Well, look at this exercise. A farmer’s carry….how’s this different from carrying a heavy bag of groceries? Largely…..it’s not. But chances are you are carrying your groceries with less than great effort and your back is doing a lot of the work while you sway a bit side to side during the walk.

This is where we work on a controlled pace and i prefer my clients to walk on an invisible line on the ground. So one foot directly placed in front of the other ( narrow your feet as close as you can handle with good balance if this is too difficult).

Next, brace your core ( as if someone is about to punch you in the stomach suddenly) but still keep your breathing pattern in good rhythm. The point here is to walk smoothly , not rushed , in a straight line and display that you are in control the entire time. Having only one kettlebell to hold will really challenge your core as well as your QL muscles as they work to stabilize your spine in this unstable movement.

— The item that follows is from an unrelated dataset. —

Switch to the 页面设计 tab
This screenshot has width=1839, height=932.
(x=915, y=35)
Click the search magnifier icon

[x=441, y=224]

You can assign reps or make the movement time based. I like to start my clients with 30 steps in each direction changing the kettlebell hand then coming back. Again, super controlled….and smooth , slow steps. Feelin’ badass? Add a 1 second hold knee raise to the steps for a big challenge.

Additional Techniques to Relieve Quadratus Lumborum Tightness

message ball rolling glute

You might be familiar with the use of a massage ball. This little tool can work wonders for relieving tight muscles. Gently roll the massage ball along your lower back and feel as the pressure points are activated, easing away discomfort from the QL muscle.

This is also known as soft tissue release and it can work wonders if done with patience. So use a ball or a foam roller and begin with minimal body weight onto the object as you roll around finding pain points. Once you find a pain spot….hold it there for at least a minute. This shouldn’t have you screaming. Let’s start with a 6 out of 10 discomfort.

If you don’t have a massage ball on hand, another useful trick involves using something as simple as a door frame. Stand facing sideways next to an open doorway and reach across your body to hold onto the frame with both hands. Lean gently into it until you feel a stretch down your side and around into your lower back – right where our stubborn friend lives. Hold for 2 minutes.

These techniques may seem unusual at first glance but they’re surprisingly effective at providing relief for tightened quadratus lumborum and overall back muscles.

Conclusion

Take it slow when doing these exercises and increase intensity gradually; pushing yourself too hard may lead to discomfort or exacerbate existing low back pain conditions. It’s advisable to gradually build up intensity over time rather than going all-in at once; remember – slow and steady wins the race.

If any discomfort arises during these stretches or if you have an existing chronic pain in your lower back , avoid forward bends as they might exacerbate it further.

In conclusion, be careful when starting new exercises and pay close attention to the signals your body is sending about its boundaries. It’s important to gradually build up your stretching routine. I hope this helps you on your fitness journey. All the best in health and happiness.

FAQs in Relation to Quadratus Lumborum Stretch

How do you loosen a tight quadratus lumborum?

Loosening the QL muscle requires regular stretching exercises like the gate pose or triangle pose. Massage techniques can also help relax this muscle.

How do you release QL tightness?

To release QL tightness, try stabilizing exercises such as pelvic tilts along with proper breathing techniques. Using a massage ball can also provide additional relief.

How do you stretch the quadratus lumborum release?

You can use specific yoga poses and stretches designed for the QL muscle. Gate pose, triangle pose, and side bends over a stability ball are all effective options.

What causes a tight quadratus lumborum?

A lack of movement or poor posture often leads to tight QL muscle. It may also result from carrying heavy weights improperly, repetitive movements or sustained periods of sitting.